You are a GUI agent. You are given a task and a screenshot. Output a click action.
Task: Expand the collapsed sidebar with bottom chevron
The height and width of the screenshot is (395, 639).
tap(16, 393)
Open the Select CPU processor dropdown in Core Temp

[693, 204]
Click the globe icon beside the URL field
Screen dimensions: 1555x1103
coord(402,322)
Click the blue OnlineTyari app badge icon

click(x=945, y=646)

- - -

◆ **TASK REQUIREMENTS**
An exact retyping of the lines from the one with "Task: Expand the" to the end of the material above, with both ends included and nothing added, is the required answer.

◆ **EXERCISE RESULT**
Task: Expand the collapsed sidebar with bottom chevron
The height and width of the screenshot is (395, 639).
tap(16, 393)
Open the Select CPU processor dropdown in Core Temp

[693, 204]
Click the globe icon beside the URL field
Screen dimensions: 1555x1103
coord(402,322)
Click the blue OnlineTyari app badge icon

click(x=945, y=646)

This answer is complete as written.